• _What is needed_: An image-free reproduction of the data below is needed: print it exactly.

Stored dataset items

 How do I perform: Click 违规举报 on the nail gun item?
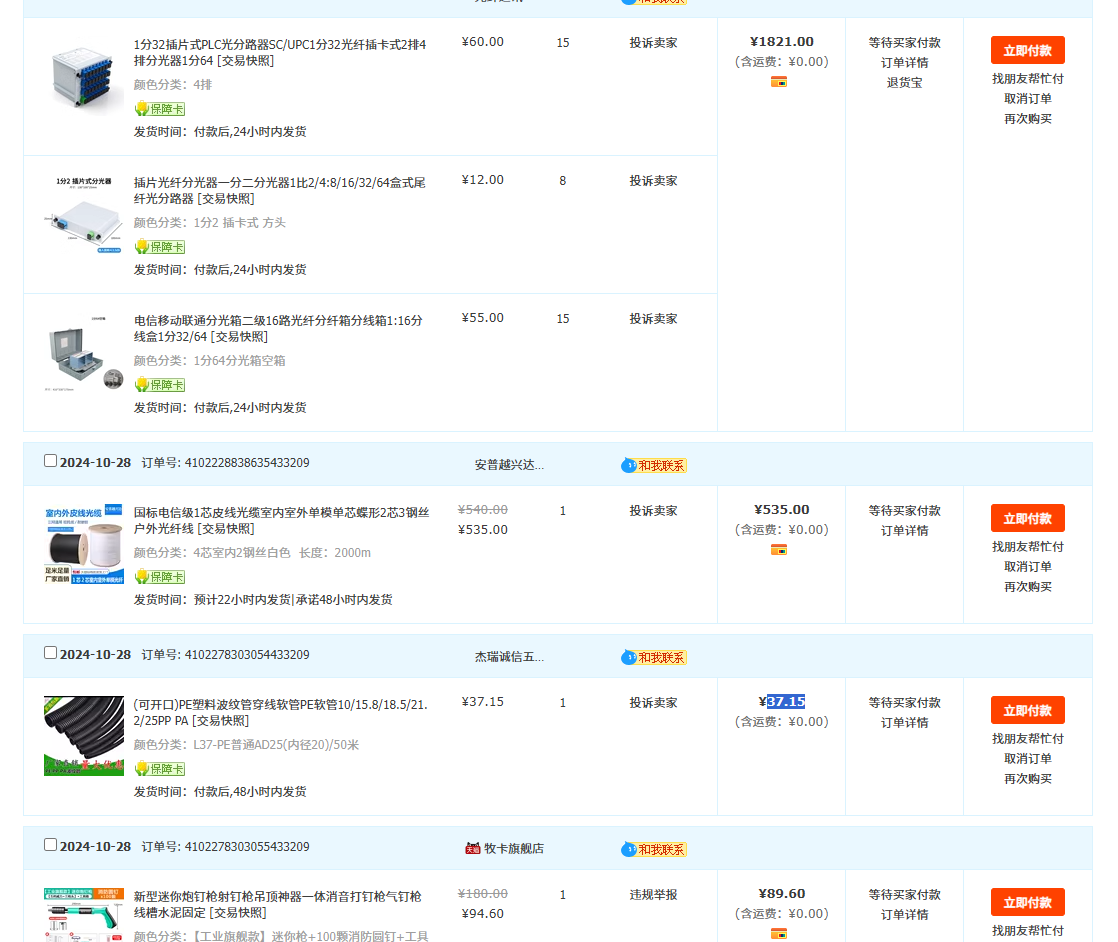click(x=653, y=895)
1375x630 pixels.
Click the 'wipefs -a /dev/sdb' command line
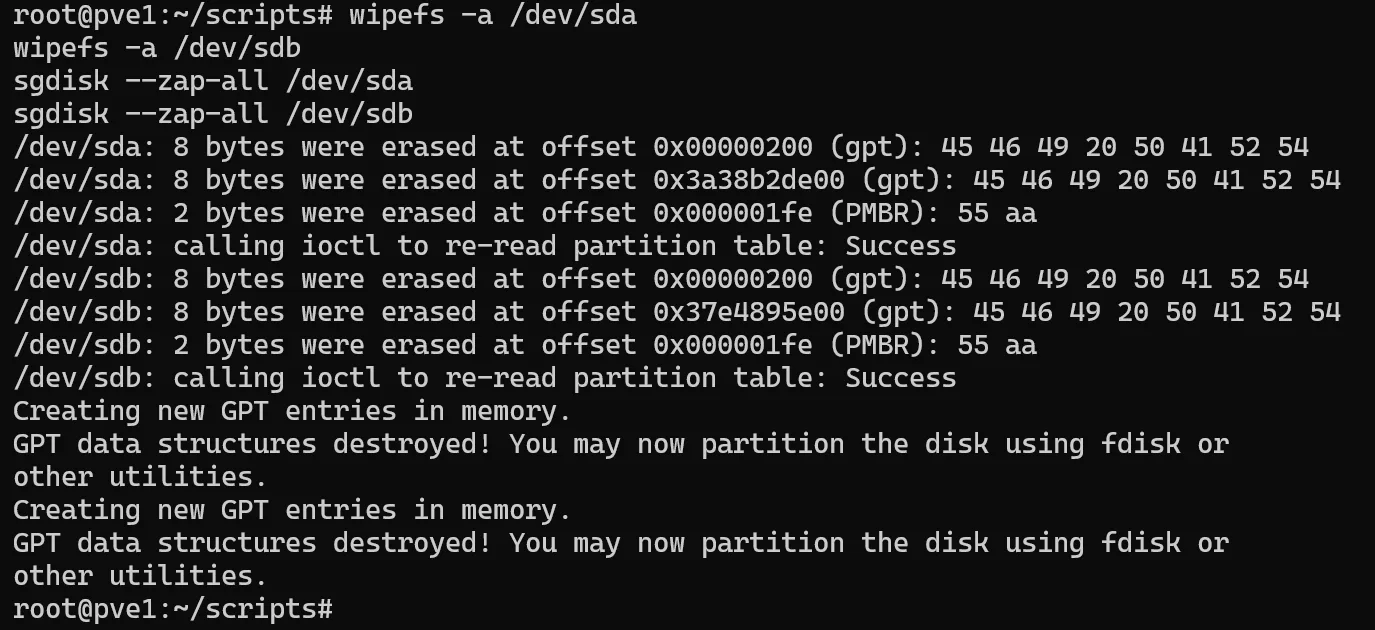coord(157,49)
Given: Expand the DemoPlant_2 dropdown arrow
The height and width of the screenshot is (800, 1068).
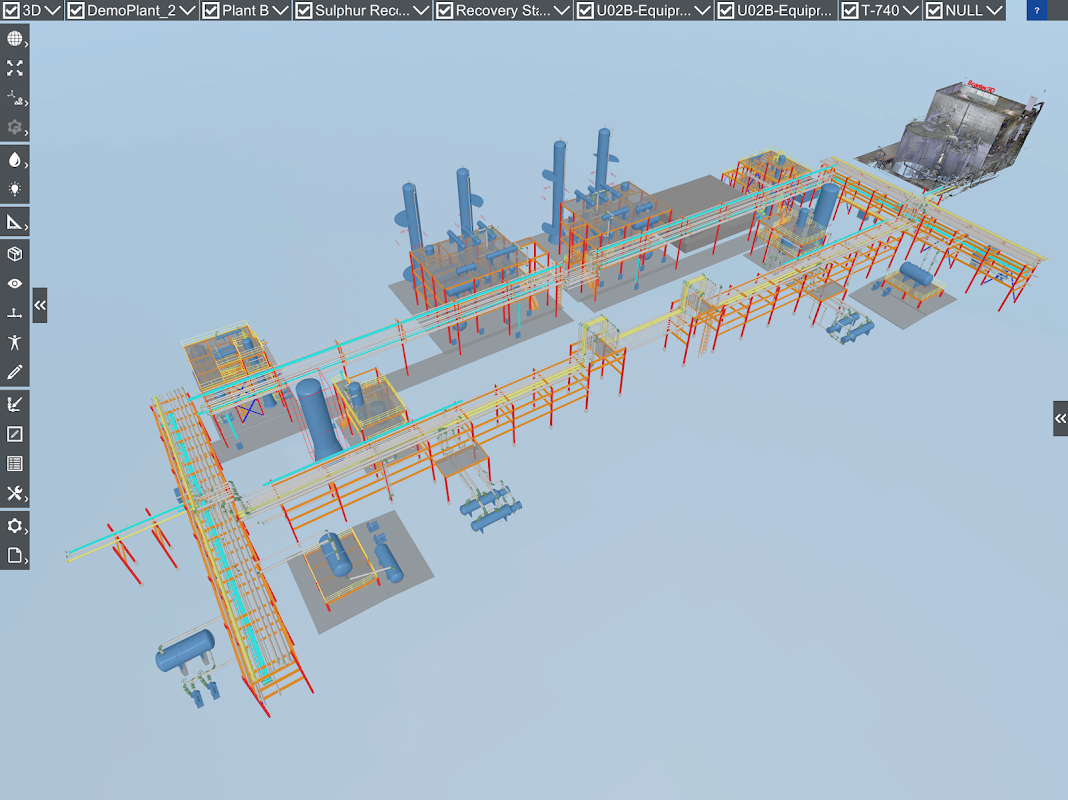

• _Output below_:
 How do I perform: Click 违规举报 on the nail gun item?
click(x=653, y=895)
1375x630 pixels.
Click the 'wipefs -a /dev/sdb' command line
coord(157,49)
Given: Expand the DemoPlant_2 dropdown arrow
The height and width of the screenshot is (800, 1068).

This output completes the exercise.